RECORD EXTRACTS:
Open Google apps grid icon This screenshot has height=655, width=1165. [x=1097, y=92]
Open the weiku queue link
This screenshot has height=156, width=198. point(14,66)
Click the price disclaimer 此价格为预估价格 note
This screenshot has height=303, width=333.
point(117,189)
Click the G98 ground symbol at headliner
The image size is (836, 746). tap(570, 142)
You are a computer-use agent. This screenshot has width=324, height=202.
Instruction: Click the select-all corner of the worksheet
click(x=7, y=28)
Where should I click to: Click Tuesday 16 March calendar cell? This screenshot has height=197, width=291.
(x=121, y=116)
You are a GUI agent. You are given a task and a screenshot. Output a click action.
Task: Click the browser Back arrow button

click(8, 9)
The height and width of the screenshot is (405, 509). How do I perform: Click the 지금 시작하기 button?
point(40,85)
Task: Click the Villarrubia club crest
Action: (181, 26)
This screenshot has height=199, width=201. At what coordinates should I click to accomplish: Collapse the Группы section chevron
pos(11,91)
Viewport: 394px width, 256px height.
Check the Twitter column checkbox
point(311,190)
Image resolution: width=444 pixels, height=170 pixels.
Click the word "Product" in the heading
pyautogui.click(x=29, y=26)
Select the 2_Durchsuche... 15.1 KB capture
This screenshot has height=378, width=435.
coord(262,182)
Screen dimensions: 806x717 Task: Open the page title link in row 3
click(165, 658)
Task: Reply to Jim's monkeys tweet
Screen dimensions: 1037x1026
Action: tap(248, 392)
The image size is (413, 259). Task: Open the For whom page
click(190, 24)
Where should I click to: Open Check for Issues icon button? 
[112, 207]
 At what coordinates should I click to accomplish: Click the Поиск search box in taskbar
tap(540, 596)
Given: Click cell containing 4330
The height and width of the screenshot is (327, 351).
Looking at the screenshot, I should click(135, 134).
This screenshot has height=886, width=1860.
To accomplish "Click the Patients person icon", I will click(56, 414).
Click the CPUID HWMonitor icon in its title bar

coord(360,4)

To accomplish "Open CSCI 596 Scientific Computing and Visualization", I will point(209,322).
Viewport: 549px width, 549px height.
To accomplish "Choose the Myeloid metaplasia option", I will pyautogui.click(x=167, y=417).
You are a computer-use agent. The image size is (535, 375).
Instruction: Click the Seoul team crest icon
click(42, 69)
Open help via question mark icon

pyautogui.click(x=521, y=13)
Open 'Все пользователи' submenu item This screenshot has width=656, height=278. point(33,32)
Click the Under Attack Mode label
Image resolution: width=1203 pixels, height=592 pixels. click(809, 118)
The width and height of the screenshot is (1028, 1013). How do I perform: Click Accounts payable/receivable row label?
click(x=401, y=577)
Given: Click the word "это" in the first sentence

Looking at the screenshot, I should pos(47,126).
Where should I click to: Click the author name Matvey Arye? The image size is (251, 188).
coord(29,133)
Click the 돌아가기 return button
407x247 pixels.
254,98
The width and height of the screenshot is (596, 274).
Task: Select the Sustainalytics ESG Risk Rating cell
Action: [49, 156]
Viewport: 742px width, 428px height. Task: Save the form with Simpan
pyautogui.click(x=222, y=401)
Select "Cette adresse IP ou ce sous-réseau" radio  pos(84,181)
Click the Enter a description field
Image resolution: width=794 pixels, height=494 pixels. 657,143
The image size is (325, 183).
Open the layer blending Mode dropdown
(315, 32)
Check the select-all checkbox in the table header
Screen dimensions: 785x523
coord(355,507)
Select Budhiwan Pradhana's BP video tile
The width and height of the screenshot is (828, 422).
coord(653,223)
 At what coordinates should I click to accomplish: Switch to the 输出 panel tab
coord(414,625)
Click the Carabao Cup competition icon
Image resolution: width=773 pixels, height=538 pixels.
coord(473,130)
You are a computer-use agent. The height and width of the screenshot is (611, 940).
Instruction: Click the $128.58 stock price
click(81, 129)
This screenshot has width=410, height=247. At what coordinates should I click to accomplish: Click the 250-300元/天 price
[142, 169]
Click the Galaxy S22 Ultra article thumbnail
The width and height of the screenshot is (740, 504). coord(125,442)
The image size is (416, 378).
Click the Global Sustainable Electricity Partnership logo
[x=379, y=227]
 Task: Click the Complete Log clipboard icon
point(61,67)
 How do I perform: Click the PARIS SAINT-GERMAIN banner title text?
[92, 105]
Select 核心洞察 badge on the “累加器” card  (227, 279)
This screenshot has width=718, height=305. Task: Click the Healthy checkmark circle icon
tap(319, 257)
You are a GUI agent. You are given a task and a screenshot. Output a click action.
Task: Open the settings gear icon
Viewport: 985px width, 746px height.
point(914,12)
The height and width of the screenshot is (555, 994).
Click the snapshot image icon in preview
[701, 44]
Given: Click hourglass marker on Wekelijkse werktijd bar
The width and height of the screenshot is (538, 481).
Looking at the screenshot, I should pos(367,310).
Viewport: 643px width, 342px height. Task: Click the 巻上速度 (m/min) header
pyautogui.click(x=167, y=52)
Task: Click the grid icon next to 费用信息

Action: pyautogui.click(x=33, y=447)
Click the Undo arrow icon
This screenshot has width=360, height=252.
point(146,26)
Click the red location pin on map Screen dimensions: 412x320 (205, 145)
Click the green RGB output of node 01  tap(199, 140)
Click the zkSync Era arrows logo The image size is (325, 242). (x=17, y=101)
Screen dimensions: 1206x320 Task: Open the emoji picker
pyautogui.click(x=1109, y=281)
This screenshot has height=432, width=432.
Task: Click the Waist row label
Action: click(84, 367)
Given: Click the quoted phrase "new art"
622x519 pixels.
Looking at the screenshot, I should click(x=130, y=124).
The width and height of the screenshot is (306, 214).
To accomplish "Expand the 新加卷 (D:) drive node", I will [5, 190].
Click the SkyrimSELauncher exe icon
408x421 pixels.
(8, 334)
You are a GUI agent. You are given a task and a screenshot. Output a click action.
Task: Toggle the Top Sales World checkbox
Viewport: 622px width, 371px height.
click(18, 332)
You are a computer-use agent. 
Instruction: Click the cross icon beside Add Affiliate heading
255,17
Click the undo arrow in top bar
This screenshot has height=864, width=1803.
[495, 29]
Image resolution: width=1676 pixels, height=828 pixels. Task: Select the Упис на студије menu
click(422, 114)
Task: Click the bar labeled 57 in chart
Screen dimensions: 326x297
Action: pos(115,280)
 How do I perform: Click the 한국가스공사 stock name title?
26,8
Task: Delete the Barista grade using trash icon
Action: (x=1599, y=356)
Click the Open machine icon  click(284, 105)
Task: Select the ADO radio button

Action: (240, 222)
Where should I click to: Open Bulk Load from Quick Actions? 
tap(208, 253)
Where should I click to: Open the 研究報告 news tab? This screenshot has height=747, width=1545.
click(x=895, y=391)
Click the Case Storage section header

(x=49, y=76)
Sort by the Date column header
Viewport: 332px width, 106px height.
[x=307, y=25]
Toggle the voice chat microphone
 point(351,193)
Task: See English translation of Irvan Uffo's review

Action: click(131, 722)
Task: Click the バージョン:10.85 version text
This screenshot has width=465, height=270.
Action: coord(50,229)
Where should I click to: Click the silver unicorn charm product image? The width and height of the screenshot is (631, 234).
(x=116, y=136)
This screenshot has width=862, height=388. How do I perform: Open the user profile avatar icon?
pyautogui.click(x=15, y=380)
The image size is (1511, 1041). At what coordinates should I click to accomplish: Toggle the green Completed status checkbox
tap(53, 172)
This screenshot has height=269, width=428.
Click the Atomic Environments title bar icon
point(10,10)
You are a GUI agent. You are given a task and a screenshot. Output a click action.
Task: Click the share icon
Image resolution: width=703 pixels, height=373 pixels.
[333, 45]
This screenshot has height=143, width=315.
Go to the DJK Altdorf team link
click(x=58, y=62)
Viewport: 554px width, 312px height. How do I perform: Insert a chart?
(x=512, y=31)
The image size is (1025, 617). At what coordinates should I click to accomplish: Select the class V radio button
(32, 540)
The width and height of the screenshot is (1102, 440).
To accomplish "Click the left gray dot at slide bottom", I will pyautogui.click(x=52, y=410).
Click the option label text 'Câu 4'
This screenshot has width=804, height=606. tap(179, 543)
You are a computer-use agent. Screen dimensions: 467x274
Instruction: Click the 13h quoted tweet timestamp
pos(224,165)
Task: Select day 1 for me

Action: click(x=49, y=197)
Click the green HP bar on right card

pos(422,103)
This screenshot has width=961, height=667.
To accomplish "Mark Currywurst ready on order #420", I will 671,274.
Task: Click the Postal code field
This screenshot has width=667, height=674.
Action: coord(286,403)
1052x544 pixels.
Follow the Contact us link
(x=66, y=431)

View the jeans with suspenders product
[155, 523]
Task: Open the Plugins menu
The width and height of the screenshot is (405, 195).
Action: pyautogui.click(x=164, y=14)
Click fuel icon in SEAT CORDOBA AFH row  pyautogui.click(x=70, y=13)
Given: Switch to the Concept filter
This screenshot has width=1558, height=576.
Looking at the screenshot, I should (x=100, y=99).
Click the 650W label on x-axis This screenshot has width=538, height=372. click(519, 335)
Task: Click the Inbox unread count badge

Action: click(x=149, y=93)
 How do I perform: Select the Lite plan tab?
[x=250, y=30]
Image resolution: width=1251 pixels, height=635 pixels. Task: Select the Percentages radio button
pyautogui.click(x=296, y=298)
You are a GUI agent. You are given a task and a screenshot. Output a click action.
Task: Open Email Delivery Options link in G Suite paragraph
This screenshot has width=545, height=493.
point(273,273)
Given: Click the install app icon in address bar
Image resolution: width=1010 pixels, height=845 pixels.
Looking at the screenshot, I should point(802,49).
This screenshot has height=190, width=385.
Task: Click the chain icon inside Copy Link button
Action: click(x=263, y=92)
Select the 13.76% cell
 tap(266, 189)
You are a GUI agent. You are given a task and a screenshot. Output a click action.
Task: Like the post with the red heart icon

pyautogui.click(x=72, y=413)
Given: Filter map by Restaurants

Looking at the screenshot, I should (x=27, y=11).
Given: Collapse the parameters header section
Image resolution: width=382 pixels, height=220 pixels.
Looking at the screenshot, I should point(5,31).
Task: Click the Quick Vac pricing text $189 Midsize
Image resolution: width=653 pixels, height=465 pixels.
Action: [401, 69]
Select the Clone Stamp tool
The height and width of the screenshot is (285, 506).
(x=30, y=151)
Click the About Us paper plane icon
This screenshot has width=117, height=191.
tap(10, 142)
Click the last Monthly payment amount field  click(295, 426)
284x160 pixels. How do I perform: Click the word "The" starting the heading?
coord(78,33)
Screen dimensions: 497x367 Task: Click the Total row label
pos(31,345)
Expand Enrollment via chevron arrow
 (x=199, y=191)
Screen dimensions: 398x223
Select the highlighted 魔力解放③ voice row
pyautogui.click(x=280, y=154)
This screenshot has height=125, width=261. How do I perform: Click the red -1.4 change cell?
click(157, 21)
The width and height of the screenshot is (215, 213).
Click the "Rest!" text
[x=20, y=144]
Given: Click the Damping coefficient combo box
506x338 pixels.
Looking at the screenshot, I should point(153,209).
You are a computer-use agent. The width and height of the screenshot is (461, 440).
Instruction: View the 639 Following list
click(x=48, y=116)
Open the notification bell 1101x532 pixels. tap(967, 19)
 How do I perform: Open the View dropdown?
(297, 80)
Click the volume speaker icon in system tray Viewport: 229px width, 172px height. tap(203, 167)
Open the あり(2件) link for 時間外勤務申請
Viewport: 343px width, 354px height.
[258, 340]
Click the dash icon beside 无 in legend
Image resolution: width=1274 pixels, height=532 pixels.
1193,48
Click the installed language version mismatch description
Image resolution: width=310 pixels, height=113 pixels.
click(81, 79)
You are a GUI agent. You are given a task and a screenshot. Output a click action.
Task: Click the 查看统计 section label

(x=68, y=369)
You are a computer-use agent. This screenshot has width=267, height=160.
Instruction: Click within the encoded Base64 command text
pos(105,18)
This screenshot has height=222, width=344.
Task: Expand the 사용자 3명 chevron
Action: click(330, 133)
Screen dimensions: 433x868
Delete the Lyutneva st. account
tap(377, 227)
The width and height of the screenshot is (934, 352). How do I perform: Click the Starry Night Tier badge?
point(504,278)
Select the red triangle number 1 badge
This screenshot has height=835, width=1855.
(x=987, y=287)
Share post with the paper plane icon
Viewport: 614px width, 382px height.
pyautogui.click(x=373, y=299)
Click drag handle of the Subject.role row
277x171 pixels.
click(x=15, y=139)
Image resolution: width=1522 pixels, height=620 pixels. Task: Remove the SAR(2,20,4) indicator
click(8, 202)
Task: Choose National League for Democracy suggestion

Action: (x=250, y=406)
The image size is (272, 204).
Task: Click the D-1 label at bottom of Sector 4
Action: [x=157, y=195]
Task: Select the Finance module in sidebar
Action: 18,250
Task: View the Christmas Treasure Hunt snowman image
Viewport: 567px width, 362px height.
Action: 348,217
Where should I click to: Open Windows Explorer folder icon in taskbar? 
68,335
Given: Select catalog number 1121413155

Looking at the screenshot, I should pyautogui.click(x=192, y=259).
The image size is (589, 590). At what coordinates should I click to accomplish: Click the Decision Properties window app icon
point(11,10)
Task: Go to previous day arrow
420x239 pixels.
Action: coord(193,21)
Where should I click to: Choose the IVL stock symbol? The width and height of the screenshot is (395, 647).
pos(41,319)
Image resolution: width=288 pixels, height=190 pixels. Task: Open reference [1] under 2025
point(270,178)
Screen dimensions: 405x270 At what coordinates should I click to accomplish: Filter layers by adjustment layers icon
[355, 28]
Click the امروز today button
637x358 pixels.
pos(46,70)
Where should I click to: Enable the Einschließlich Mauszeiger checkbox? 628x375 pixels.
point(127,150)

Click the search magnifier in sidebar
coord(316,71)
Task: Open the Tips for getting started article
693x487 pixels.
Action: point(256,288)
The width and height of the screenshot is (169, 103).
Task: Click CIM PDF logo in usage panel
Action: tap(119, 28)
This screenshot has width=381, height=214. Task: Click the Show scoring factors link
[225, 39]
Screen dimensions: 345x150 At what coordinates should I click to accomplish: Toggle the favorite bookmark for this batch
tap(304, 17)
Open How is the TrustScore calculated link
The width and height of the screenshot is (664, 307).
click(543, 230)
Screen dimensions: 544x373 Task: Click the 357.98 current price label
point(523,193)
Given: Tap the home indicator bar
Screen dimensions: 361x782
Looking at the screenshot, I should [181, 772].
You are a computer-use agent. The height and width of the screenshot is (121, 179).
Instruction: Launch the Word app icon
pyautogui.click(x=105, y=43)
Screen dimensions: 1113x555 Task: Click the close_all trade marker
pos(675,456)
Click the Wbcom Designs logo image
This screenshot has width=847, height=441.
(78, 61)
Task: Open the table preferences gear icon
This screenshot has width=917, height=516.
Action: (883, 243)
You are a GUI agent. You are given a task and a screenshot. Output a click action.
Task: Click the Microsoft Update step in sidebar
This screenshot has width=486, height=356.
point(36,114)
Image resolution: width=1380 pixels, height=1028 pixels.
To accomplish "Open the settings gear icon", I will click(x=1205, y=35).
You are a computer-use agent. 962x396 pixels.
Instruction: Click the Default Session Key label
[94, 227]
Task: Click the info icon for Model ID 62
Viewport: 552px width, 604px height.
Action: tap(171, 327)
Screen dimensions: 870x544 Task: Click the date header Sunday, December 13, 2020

WHAT IS REQUIRED: Using the data above, repeat exactly the lines that begin at the line with "622x519 pixels." and end at the line with "Task: Toggle the Top Sales World checkbox", both ends included.

WRITTEN ANSWER:
622x519 pixels.
Looking at the screenshot, I should click(x=130, y=124).
The width and height of the screenshot is (306, 214).
To accomplish "Expand the 新加卷 (D:) drive node", I will [5, 190].
Click the SkyrimSELauncher exe icon
408x421 pixels.
(8, 334)
You are a GUI agent. You are given a task and a screenshot. Output a click action.
Task: Toggle the Top Sales World checkbox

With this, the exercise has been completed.